Sudden oak death rampant in Sonoma County after two wet winters, raising longterm fire risks

Guy Kovner, THE PRESS DEMOCRAT
Rejuvenated by two straight wet winters, the insidious pathogen that has killed more than 3 million trees in Central and Northern California in the past two decades reached a record level of infection this year, including major gains in Sonoma County.
The spread of sudden oak death could further transform North Coast forests already ravaged by drought and altered by climate change, increasing their vulnerability to catastrophic fire.
The lethal pathogen is spread largely by wind-blown water droplets and resides in bay laurel trees without harm but can infect and ultimately kill four species of oaks, the fire-resistant native hardwoods that cover coastal ranges and inland valleys and hillsides. Their displacement, in favor of bay trees and conifers, could raise fire risks across the region.
“If you’ve had sudden oak death for 20 years, my guess is the forests will be worse off,” said Matteo Garbelotto, director of the forest pathology and mycology laboratory at UC Berkeley, which oversees the annual sudden oak death survey.

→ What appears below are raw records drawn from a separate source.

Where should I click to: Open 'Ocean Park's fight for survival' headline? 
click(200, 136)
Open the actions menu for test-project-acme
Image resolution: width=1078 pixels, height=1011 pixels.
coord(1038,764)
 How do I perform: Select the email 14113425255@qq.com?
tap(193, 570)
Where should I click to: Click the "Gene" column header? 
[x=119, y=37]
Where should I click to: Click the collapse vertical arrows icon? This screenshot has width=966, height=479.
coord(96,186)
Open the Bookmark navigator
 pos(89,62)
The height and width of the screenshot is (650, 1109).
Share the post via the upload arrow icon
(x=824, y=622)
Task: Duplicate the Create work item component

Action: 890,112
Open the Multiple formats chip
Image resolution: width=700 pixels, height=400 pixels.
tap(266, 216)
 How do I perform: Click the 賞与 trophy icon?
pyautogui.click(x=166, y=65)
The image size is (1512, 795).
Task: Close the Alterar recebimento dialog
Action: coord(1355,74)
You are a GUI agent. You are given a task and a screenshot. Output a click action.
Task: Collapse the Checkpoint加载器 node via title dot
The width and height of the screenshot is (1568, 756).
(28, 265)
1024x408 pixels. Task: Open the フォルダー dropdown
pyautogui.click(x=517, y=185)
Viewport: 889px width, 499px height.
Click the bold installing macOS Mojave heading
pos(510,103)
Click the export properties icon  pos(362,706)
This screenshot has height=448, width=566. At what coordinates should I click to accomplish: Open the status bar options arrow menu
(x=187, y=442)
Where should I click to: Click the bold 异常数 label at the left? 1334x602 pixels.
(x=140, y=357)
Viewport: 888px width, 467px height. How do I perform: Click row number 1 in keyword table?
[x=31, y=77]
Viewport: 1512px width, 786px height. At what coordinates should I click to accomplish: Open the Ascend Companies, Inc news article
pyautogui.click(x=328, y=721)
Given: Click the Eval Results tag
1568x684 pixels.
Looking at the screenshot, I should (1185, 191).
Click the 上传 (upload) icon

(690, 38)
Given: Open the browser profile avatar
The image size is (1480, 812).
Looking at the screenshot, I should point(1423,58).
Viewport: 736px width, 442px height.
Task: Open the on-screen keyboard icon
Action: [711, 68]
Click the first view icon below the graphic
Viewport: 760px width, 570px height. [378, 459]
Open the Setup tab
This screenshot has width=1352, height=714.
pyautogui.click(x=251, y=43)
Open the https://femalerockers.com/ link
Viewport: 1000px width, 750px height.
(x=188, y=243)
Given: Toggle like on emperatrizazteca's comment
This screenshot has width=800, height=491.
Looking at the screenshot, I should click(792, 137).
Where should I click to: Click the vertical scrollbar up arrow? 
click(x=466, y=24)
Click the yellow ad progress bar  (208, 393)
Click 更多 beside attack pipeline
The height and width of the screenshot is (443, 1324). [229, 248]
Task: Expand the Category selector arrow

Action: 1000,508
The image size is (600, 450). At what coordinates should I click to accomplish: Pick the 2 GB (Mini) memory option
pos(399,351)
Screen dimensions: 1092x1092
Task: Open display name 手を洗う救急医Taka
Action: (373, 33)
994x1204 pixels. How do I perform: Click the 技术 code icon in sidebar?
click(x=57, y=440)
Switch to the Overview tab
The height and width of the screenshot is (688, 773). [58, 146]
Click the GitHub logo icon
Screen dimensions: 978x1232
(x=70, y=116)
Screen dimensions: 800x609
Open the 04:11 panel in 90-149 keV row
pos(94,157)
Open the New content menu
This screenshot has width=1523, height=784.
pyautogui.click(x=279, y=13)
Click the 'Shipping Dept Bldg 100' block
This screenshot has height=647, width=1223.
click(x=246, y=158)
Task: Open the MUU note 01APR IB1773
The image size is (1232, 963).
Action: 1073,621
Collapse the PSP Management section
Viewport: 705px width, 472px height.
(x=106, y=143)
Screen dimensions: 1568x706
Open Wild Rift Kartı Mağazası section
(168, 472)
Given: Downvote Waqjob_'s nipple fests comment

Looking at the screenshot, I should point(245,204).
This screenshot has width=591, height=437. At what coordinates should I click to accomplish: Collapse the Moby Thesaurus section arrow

Results of the latest survey showed a 10-fold increase over 2015 — from 3.8 percent to 37 percent this year — in the sudden oak death infection rate in an area that includes Healdsburg, Santa Rosa, Sonoma and Petaluma. That level of infection, which stunned researchers, was matched or exceeded in only three other parts of the 17-county survey area.
The infection rate doubled north of Healdsburg and increased slightly less west of Highway 101, where the infection is already rampant in the hills west of Sebastopol.